Task requirements: From the data underneath, reproduce exactly the stretch that begins at the line with "Pepe Aguilar lanza" and ends after the line with "CULTURA (202, 1675)".

********************

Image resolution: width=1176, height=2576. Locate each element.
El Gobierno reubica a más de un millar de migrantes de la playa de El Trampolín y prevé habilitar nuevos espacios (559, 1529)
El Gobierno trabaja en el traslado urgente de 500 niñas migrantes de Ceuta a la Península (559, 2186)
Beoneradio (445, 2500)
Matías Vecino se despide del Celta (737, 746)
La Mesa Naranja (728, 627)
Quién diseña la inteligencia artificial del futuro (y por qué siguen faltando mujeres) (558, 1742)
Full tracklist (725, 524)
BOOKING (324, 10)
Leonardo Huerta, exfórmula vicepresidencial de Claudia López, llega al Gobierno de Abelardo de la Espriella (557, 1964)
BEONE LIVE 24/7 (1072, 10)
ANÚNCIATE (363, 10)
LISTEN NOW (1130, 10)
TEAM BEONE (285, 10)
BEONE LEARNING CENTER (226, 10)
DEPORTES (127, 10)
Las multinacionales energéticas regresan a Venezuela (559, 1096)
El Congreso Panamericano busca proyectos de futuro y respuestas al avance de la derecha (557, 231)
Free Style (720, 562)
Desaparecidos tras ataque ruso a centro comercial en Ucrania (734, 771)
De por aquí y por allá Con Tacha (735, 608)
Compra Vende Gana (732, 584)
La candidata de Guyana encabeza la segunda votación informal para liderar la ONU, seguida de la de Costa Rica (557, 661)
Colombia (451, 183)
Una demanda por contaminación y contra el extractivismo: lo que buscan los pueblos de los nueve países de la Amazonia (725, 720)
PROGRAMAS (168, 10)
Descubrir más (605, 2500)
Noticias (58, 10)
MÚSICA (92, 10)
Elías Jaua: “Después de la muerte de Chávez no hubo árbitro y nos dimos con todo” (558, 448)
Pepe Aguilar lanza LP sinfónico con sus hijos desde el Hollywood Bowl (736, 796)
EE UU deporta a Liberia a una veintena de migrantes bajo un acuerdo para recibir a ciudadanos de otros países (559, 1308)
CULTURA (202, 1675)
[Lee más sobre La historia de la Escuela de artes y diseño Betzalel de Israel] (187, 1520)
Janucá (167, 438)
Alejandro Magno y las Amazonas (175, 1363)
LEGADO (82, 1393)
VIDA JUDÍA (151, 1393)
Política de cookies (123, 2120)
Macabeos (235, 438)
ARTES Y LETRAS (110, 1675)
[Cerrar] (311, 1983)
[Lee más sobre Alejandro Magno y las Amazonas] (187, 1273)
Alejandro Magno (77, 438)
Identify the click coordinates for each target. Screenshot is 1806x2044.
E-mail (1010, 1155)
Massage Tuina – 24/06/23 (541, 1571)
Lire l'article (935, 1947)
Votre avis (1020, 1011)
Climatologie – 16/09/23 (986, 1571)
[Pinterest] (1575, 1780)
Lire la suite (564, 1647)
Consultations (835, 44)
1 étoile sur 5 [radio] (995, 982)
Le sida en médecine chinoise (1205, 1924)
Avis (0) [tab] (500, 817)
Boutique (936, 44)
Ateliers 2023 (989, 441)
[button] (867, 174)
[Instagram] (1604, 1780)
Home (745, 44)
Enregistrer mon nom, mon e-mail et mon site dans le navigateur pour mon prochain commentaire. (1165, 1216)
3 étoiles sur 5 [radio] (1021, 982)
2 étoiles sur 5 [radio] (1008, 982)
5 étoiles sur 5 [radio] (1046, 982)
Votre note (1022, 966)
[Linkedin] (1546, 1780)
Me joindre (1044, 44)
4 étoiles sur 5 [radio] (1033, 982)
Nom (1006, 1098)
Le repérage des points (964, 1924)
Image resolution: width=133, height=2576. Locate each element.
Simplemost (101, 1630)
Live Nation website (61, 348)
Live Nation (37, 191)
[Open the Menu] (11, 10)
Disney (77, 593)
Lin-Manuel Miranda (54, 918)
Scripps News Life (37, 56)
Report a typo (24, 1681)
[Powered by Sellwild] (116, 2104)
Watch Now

********************

Response box:
Pepe Aguilar lanza LP sinfónico con sus hijos desde el Hollywood Bowl (736, 796)
EE UU deporta a Liberia a una veintena de migrantes bajo un acuerdo para recibir a ciudadanos de otros países (559, 1308)
CULTURA (202, 1675)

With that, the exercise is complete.